**Exercise brief:** Where the entries below show "Task: Select the", begin there and print that line and all following lines exactly, through the last, omitting pictures.
Segment Start: Listed entries
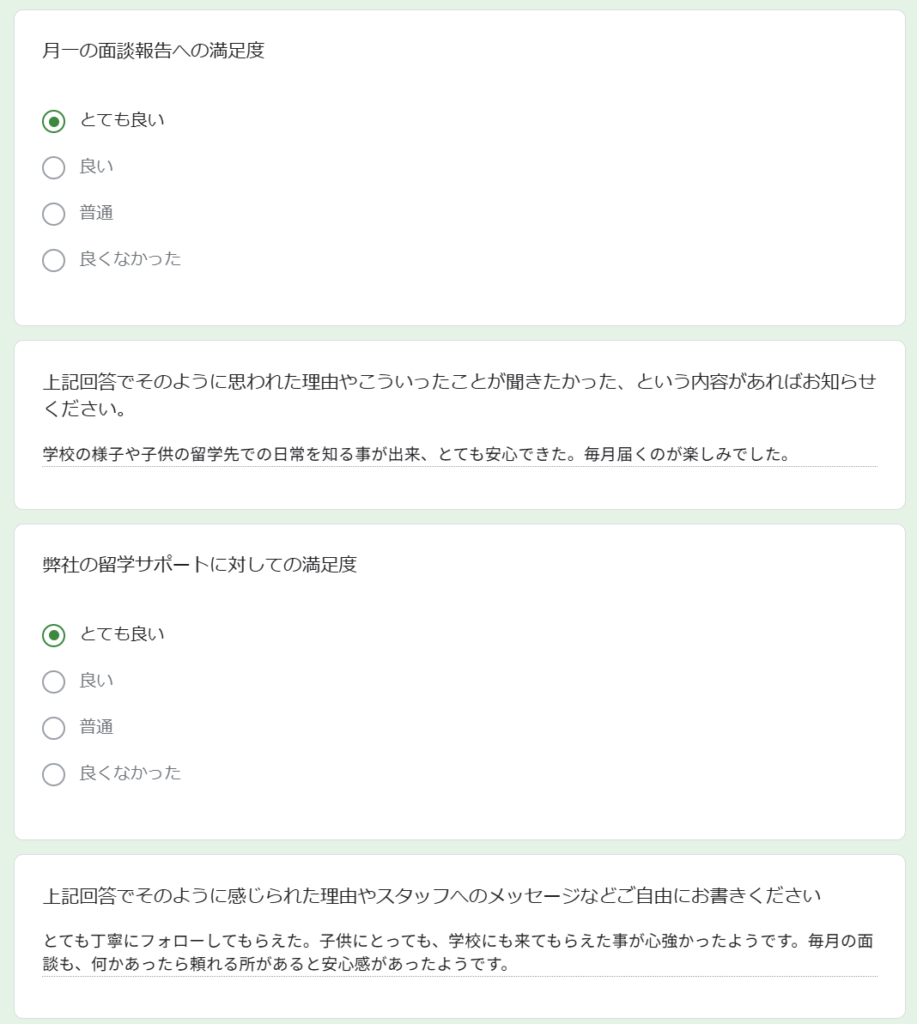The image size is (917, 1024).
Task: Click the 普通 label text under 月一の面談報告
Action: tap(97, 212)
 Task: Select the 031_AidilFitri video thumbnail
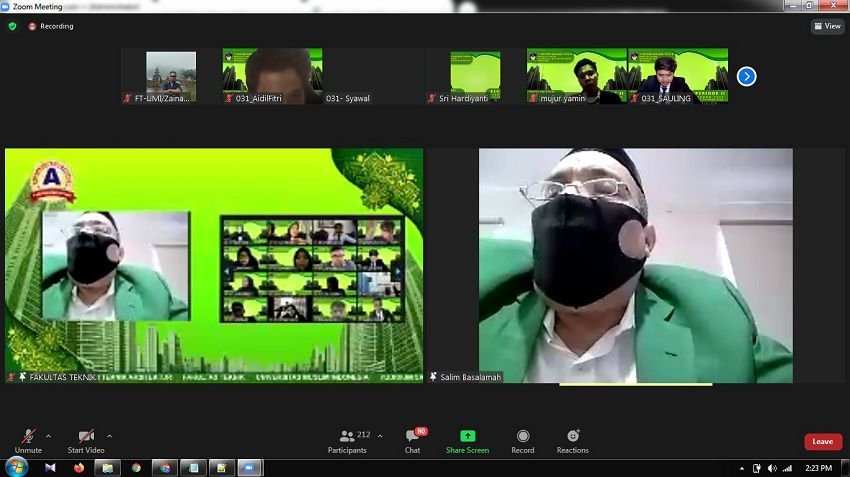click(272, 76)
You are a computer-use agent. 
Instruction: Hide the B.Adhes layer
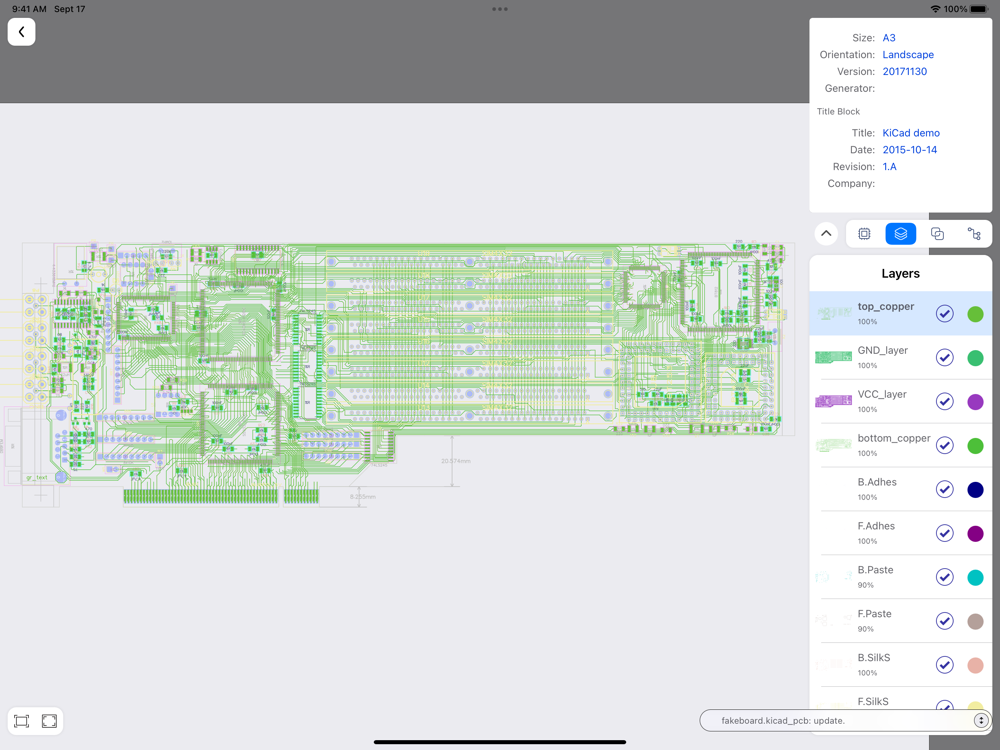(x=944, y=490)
Segment End: Listed entries
**Task response:**
 Task: Select the 031_AidilFitri video thumbnail
click(272, 76)
You are a computer-use agent. 
Instruction: Hide the B.Adhes layer
(x=944, y=490)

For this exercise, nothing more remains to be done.